Cultura y Vinos

Fileni Martin, un árbol que da frutos

Fileni Martin es un pequeño emprendimiento vitivinícola de sesgo familiar que está dando sus primeros pasos y lleva la impronta de dos terruños excepcionales del sur del Valle de Uco, como Paraje Altamira y Pampa El Cepillo.

José Fileni y Natalia Martin junto a sus hijos y sus vinos en Paraje Altamira.

La historia comienza en 2013, cuando José Fileni y Natalia Martin se conocen en la sucursal del Banco Nación de La Consulta, donde ambos trabajaban. Fue el primer y definitivo encuentro, aunque puede decirse que se conocían desde la niñez, cuando él colaboraba con su abuelo en la labor de la tierra en las fincas de la familia de ella.
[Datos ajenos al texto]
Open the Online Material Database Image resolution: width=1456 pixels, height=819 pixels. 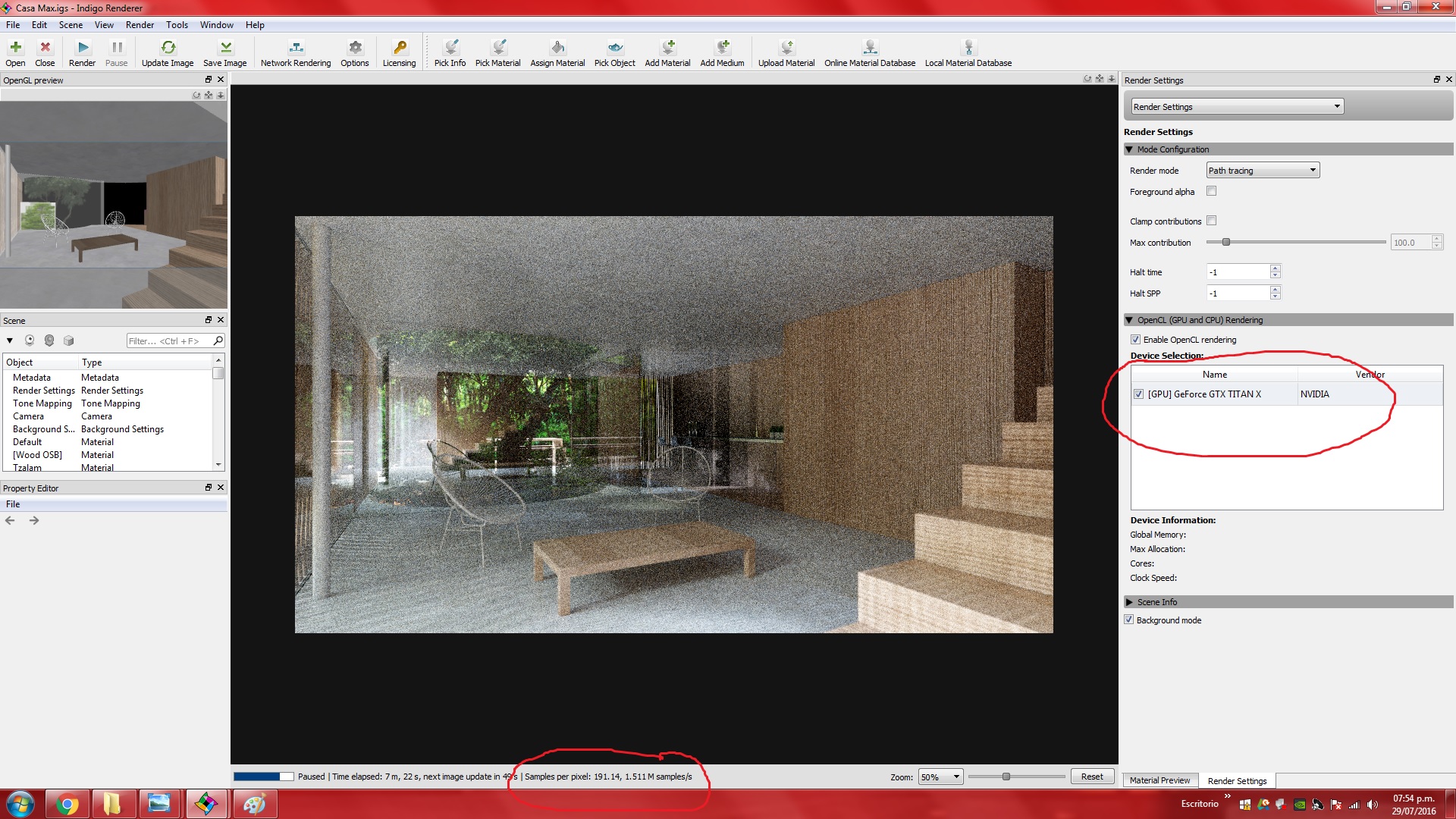click(x=870, y=48)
La unión dio sus frutos, además del emprendimiento vitivinícola, la pareja tuvo dos hijos y construyó una familia que está orgullosa de sus raíces en el Valle de Uco. “La vida me llevo por un camino distinto, hoy soy empleado de Banco Nación, donde nos conocimos y empezamos a construir este proyecto, primero de familia, y luego, generando valor agregado a la producción primaria de vid, decidimos en 2017 con el apoyo de amigos y conocidos incursionar en el mundo del vino”, relata José Fileni.

La iniciativa dejó rápidamente de ser un hobby común entre los productores vitícolas de la región y se transformó en un emprendimiento que se está afianzando y tiene buenas perspectivas de desarrollo. “Ese año fue el puntapié inicial, y lo que fue un hobby con esa primera barrica, vimos que podíamos encarar un proyecto, empezando muy de a poco, priorizando la calidad en los procesos para hacer algo distinto y muy cuidado, en 2018 la producción fue de mil botellas de Malbec y Cabernet Sauvignon y solo trescientas de Pinot Noir, y en ‪2019, tres mil‬ de cada varietal”, agrega el emprendedor.

Como en todo proyecto, sus impulsores debieron enfrentar numerosos imprevistos, aunque hay algo que desde el inicio se mantuvo inconmovible: “la visión de hacer algo muy cuidado en pequeñas partidas”. La marca Fileni Martin surge después de “buscar variantes de nombres, decidimos mostrarnos como lo que somos, una familia, sintetizada en un árbol. Donde se encuentran escondidos nuestros apellidos, años de nacimientos, el año en que nos conocimos y el año que decidimos encarar este proyecto”.

Origen en la viña

Como la mayoría de los emprendimientos de Paraje Altamira, Fileni Martin se sustenta en pequeñas fincas que permanecen en manos familiares desde hace décadas, y mantienen viva una tradición agrícola que nunca se interrumpió y es anterior al boom del Valle de Uco. “Hoy contamos con trece hectáreas de malbec en Paraje Altamira”, dice José Fileni y detalla que los viñedos son propiedad de la familia de Natalia, “donde sus abuelos hacían chacras con variadas hortalizas hasta que su padre, Pedro Martín, implanto la primera viña hace más de veinte años: ocho hectáreas de malbec de poca producción y excelente calidad enológica. En 2005, cuando fallece, Natalia se hace cargo de la finca, implantando al año siguiente cinco hectáreas más de malbec”. En tanto, el cabernet savignon, también de Paraje Altamira, “es propiedad de un conocido de la familia y amigo personal, Leopoldo Suarez, cuyas viñas también tienen varias decenas de años”.

Atardecer en la viña en el sur del Valle de Uco.

En cuanto al pinot noir, “lo conocimos de curiosidad con un amigo agrónomo que trabaja en la finca ubicada en Pampa El Cepillo, con quien quisimos hacer un vino que muestre el potencial que tiene ese varietal en la zona. La verdad que quedamos enamorados y decidimos incorporarlo a nuestra familia de productos”.